Entro no elevador com a minha filha de três anos e um metro de altura. E ela exprime então, contemplando a botoeira, o grande sonho da sua vida:

- Eu ainda vou crescer e alcançar aquele número lá do alto!

 

Brinco com ela, dizendo-lhe que vai fazer coisas mais interessantes do que andar de elevador, e acabo caindo na clássica pergunta:

- E o que você vai ser quando crescer?

 

Olha-me intrigada... Parece-me que não entendeu a questão e apresso-me a esclarecer:

- Você vai ser médica? Vai ser dentista? Professora?

 

Responde-me convicta:

- É claro que eu vou ser mãe!

 

Devo confessar que adorei a resposta! Diverti-me lisonjeada!

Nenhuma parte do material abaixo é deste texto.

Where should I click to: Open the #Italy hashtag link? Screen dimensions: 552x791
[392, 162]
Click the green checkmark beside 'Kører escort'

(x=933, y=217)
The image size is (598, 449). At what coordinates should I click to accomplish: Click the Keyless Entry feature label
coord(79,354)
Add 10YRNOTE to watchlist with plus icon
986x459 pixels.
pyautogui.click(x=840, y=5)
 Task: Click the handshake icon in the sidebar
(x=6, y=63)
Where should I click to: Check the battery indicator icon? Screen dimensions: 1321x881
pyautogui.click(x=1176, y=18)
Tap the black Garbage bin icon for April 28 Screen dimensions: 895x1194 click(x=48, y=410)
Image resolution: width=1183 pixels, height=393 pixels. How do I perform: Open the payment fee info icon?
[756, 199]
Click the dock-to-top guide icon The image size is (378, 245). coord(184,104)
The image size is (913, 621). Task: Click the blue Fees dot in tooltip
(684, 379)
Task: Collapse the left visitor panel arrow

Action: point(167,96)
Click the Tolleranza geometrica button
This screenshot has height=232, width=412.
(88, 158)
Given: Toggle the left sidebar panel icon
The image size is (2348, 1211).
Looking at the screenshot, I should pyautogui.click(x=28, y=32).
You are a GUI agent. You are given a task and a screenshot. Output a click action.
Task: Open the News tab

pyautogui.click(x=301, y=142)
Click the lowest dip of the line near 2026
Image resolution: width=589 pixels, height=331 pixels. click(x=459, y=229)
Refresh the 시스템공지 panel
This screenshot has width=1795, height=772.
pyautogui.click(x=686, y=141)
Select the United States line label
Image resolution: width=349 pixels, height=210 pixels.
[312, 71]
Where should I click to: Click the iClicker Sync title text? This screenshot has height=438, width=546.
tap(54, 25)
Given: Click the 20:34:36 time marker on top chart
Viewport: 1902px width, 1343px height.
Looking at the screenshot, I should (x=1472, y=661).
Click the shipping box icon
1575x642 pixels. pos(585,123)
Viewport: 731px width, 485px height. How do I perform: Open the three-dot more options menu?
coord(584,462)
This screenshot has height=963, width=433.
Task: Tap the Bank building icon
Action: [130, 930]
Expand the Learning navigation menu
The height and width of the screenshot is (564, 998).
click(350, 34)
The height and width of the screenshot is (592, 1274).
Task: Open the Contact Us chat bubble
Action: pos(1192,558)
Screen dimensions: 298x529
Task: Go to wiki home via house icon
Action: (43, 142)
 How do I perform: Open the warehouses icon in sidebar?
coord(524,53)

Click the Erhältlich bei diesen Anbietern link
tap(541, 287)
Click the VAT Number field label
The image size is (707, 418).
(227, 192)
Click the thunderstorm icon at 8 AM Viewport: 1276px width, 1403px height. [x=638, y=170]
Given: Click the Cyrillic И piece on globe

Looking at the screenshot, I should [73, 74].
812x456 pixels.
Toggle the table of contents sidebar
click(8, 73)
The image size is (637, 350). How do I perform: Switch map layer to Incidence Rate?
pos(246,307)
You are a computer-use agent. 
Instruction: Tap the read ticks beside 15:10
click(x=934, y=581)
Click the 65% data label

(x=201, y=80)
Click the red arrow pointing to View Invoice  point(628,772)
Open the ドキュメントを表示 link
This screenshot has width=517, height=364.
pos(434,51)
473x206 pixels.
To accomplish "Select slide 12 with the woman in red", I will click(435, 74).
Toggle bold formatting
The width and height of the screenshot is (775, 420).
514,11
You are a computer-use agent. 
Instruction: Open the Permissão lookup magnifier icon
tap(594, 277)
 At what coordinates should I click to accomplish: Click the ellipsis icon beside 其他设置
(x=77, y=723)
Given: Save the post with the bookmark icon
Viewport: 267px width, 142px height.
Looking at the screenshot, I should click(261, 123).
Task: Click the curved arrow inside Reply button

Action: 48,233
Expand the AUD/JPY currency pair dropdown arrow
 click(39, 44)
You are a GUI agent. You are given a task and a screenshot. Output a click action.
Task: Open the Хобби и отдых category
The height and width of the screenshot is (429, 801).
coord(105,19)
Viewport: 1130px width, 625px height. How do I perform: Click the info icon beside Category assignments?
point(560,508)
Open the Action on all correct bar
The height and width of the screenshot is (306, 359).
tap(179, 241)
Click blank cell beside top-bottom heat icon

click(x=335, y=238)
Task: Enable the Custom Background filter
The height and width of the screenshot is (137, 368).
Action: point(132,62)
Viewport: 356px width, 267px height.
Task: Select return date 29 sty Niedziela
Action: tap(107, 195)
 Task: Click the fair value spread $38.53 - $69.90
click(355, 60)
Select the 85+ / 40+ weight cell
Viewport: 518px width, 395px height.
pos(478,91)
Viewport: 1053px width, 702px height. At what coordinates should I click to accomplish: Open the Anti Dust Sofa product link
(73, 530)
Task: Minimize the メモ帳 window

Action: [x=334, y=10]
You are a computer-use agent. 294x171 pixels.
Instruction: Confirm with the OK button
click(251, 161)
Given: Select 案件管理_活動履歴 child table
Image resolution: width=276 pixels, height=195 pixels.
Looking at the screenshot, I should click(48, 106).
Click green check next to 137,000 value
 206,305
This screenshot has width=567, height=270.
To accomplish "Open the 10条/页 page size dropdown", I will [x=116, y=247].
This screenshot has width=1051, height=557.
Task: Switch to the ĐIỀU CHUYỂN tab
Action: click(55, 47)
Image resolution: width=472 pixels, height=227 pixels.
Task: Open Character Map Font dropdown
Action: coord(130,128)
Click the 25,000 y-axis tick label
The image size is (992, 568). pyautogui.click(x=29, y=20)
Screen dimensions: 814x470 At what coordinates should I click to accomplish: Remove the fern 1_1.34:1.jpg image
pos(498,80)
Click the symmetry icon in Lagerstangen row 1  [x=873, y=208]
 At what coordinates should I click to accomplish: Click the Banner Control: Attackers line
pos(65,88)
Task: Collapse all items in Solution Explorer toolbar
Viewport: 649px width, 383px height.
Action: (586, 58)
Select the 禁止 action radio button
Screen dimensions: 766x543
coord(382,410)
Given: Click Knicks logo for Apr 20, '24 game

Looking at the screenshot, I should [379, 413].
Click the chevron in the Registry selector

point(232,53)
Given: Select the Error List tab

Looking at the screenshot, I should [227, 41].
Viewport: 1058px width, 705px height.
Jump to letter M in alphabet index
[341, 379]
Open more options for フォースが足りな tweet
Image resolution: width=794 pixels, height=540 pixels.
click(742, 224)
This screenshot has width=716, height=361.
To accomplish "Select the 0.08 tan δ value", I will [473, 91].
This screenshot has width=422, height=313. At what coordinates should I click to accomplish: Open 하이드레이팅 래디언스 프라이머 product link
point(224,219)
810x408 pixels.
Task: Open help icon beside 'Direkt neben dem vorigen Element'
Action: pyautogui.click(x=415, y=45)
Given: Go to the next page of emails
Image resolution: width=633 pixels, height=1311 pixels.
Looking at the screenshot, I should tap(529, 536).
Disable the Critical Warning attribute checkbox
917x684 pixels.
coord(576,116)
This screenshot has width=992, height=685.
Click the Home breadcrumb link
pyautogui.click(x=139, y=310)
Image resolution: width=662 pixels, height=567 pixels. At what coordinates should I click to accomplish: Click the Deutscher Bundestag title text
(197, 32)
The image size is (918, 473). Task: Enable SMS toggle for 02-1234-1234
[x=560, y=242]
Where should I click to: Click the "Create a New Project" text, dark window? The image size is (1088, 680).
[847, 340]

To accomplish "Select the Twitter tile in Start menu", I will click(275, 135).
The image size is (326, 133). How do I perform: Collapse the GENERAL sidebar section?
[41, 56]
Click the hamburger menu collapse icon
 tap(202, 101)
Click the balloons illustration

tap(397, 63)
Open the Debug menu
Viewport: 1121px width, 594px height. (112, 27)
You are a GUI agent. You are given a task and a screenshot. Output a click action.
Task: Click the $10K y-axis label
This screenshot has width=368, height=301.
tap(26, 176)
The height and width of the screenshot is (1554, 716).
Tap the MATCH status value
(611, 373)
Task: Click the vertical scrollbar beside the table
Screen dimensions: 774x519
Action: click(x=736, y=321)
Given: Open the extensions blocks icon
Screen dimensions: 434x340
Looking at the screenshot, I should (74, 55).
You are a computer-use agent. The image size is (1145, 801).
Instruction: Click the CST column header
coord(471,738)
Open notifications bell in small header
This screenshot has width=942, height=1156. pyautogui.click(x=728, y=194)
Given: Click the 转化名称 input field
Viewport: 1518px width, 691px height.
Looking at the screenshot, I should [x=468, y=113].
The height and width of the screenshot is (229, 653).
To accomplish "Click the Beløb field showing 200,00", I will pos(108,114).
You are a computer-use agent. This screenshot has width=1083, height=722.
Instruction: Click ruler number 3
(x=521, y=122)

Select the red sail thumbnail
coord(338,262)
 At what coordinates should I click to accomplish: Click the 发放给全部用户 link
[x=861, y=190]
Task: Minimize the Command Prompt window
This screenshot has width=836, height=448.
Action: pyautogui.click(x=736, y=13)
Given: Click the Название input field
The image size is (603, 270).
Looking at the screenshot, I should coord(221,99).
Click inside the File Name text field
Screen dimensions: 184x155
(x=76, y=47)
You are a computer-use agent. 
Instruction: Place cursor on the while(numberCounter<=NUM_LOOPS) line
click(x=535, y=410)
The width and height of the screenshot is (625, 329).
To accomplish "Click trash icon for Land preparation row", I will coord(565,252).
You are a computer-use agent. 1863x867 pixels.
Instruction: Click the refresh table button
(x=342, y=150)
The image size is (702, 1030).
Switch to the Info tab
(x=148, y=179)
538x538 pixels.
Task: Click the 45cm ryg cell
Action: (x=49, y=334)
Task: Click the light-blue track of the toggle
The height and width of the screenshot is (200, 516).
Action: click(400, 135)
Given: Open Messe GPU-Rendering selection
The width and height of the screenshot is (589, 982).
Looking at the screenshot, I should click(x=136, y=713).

Também é verdade que, dias depois, contrariada com algumas exigências minhas, a pequena resolveu que queria mesmo era ser "vó".

 

O episódio fez-me pensar e corar. Por que não me ocorrera o papel de mãe como uma possibilidade futura para a minha filha, certamente não exclusiva, mas primordial? E por que ela, sem ter sido incentivada diretamente, amealhara para si esse sonho, essa aspiração?

 

Como é natural, não ando a esbanjar a toda hora, entre sorrisos e amabilidades, a felicidade de ser mãe, e temo que a minha filha não a veja estampada no meu rosto com a freqüência que eu desejaria. Mesmo assim, a maternidade revelou-se a grande aspiração dessa mulher-criança. Há aí um mistério que ultrapassa qualquer explicação de ordem cultural: jamais agi deliberadamente no sentido de criar a minha filha para ser mãe, e no entanto essa aspiração brotou com toda a espontaneidade no mais íntimo do seu ser.


***   ***   ***

A menina cresceu. Já alcança os últimos números da botoeira e vão-se delineando as preferências por determinados assuntos que a farão decidir por uma carreira. Contrariando todos os nossos planos, que eram, aliás, ambiciosos, ficou filha única, o que a levou a considerar, certa vez:

- Se me caso com um filho único, meus filhos não terão tios!

 

E por estes dias conversávamos com uma amiga, filha única, mãe de uma menininha, mas que já saboreia com grande entusiasmo o fato de ter sobrinhos... Assunto: a numerosa e agitada família do marido dela, com suas histórias que provam quanto os irmãos são importantes na educação dos filhos. E a minha filha cobrou da nossa amiga:

- Você não vai permitir que a Laurinha seja filha única, vai?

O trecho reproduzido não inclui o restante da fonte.